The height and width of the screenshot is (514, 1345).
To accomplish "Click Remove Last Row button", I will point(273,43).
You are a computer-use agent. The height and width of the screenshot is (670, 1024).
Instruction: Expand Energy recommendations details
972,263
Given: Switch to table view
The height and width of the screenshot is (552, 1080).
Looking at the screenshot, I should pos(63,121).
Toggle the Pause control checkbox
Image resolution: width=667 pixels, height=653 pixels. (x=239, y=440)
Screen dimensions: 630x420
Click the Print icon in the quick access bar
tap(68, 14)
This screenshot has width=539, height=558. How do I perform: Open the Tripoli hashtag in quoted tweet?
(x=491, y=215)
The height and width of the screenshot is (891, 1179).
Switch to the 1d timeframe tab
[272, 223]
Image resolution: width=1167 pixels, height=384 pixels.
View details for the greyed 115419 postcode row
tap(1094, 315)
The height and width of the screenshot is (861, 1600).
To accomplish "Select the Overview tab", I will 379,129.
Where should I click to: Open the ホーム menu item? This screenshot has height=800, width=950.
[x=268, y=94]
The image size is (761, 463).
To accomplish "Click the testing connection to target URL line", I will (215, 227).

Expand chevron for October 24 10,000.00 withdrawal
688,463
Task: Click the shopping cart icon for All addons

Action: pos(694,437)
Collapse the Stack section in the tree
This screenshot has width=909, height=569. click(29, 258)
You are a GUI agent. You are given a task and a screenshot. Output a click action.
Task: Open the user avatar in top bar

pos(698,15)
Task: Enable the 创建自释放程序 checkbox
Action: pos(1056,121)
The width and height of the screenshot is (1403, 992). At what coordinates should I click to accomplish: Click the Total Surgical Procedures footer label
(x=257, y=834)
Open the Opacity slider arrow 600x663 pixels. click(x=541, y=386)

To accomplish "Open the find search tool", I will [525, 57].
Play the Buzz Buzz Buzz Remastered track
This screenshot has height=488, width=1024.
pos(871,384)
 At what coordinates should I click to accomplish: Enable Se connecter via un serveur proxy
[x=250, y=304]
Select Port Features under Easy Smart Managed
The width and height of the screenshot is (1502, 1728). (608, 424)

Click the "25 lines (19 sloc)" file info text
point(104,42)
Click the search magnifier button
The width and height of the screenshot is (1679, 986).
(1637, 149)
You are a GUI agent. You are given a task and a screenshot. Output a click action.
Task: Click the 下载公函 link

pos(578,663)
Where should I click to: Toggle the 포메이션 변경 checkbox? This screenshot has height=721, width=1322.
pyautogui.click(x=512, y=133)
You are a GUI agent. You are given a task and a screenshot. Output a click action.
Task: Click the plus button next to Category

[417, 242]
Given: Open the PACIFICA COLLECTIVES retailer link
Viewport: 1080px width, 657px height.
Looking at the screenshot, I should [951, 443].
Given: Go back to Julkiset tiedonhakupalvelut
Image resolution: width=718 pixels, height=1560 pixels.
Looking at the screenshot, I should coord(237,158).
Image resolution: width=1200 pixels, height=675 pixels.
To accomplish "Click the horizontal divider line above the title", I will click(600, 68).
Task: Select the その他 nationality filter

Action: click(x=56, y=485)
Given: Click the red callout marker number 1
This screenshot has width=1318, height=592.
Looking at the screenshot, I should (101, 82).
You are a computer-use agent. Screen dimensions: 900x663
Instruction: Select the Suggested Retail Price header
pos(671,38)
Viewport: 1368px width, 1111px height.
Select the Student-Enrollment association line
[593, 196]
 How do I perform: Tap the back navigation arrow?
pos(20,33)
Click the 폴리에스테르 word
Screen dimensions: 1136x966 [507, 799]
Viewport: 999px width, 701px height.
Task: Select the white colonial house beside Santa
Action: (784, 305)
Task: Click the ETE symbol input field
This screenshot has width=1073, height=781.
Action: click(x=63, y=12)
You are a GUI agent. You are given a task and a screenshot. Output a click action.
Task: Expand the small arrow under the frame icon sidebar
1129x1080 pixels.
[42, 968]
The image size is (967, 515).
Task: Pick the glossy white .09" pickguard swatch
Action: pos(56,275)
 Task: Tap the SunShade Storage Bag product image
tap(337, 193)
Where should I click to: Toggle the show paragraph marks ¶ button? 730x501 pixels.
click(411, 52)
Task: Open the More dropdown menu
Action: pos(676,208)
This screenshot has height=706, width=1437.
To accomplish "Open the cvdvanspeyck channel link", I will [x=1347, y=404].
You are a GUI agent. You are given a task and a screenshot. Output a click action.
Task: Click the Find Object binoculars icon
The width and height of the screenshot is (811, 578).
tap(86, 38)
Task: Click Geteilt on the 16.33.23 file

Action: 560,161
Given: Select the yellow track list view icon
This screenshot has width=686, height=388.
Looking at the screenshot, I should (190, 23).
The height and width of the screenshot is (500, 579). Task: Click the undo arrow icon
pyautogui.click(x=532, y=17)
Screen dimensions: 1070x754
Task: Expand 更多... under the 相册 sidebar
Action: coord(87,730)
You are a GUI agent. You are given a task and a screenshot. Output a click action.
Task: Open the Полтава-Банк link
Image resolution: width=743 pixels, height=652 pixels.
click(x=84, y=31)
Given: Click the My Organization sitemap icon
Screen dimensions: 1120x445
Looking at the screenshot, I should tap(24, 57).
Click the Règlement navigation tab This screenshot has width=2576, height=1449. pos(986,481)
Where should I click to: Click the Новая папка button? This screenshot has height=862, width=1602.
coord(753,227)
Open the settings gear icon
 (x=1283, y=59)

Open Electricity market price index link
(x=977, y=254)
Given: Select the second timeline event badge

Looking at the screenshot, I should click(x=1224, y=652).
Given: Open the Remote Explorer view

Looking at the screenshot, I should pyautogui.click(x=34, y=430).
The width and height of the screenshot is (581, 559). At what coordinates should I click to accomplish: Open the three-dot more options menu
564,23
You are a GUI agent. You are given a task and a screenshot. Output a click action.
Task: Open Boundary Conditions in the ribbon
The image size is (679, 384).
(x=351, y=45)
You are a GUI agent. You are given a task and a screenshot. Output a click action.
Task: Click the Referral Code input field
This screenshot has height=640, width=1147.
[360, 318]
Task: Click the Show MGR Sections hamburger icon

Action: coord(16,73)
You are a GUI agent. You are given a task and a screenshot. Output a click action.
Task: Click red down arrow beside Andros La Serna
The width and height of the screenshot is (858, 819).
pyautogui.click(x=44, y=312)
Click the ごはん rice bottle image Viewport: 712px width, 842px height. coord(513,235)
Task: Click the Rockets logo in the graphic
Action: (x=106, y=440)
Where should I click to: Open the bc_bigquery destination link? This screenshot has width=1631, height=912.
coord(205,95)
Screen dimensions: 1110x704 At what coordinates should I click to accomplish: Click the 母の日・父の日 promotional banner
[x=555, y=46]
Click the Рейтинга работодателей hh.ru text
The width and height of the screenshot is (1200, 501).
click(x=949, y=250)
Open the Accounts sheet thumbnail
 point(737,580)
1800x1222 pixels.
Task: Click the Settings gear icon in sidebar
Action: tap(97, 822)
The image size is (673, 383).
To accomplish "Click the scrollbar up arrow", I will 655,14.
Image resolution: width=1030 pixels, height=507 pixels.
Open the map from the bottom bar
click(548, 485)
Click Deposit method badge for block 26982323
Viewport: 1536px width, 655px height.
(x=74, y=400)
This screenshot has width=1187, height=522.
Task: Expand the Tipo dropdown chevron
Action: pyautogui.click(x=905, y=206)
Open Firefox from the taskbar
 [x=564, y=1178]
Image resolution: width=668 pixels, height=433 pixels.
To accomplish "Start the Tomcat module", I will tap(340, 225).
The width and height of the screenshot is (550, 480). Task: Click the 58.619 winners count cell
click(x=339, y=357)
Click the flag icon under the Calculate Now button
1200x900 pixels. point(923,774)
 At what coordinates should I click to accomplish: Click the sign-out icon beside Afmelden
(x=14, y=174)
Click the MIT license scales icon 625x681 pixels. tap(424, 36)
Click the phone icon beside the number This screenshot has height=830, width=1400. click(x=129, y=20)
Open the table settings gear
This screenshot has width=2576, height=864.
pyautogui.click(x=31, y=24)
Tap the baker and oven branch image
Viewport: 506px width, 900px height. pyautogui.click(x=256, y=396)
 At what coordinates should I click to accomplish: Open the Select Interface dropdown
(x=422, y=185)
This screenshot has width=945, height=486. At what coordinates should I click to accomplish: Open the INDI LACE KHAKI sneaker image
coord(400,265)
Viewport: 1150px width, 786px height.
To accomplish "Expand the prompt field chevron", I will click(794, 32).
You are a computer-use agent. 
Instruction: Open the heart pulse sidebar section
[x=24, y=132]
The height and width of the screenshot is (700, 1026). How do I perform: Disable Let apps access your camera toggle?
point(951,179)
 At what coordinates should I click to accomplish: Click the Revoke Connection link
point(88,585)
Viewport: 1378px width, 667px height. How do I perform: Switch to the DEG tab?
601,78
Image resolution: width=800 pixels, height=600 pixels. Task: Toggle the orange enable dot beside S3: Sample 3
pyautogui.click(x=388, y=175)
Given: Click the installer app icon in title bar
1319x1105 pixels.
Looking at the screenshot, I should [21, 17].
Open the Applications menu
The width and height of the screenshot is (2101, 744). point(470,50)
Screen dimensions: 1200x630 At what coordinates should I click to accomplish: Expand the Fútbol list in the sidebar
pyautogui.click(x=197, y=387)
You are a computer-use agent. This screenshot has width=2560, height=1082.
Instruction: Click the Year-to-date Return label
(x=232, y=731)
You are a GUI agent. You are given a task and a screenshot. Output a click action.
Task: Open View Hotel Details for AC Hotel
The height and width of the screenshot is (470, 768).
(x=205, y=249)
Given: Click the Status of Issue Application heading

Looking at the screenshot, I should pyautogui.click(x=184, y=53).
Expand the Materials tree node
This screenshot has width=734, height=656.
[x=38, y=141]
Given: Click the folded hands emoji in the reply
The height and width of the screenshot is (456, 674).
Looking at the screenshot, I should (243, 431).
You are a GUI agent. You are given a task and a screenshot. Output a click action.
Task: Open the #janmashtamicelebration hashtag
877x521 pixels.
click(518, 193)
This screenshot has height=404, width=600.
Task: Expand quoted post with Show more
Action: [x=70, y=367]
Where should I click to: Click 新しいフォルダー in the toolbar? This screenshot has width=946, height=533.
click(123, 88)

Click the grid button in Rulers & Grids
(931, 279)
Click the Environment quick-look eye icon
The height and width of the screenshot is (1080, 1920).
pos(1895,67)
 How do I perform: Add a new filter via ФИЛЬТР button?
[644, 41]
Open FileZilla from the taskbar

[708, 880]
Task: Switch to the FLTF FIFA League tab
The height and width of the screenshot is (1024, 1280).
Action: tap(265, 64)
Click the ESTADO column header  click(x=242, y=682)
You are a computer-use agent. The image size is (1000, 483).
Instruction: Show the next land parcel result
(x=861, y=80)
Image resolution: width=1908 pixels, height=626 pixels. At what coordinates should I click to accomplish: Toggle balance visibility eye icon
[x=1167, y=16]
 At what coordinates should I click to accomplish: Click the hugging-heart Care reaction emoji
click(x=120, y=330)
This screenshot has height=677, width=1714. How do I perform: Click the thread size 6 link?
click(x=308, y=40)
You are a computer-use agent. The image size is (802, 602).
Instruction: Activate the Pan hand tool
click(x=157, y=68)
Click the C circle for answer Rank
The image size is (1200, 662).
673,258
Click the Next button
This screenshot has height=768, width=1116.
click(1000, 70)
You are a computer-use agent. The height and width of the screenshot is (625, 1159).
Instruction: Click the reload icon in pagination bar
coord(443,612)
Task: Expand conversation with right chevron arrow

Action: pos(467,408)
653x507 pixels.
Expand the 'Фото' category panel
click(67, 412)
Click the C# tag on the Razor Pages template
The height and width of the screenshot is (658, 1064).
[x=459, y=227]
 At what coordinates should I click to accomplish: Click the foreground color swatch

========================================================================

▸ Exercise requirements: Using the material above, gather every line that includes "will".

▸ Reply:
To accomplish "Click Remove Last Row button", I will point(273,43).
To accomplish "Select the Overview tab", I will 379,129.
To accomplish "Click the testing connection to target URL line", I will (215, 227).
To accomplish "Open the find search tool", I will [525, 57].
To accomplish "Click the horizontal divider line above the title", I will click(600, 68).
To accomplish "Open the cvdvanspeyck channel link", I will [x=1347, y=404].
To accomplish "Click the scrollbar up arrow", I will 655,14.
To accomplish "Start the Tomcat module", I will tap(340, 225).
To accomplish "Expand the prompt field chevron", I will click(794, 32).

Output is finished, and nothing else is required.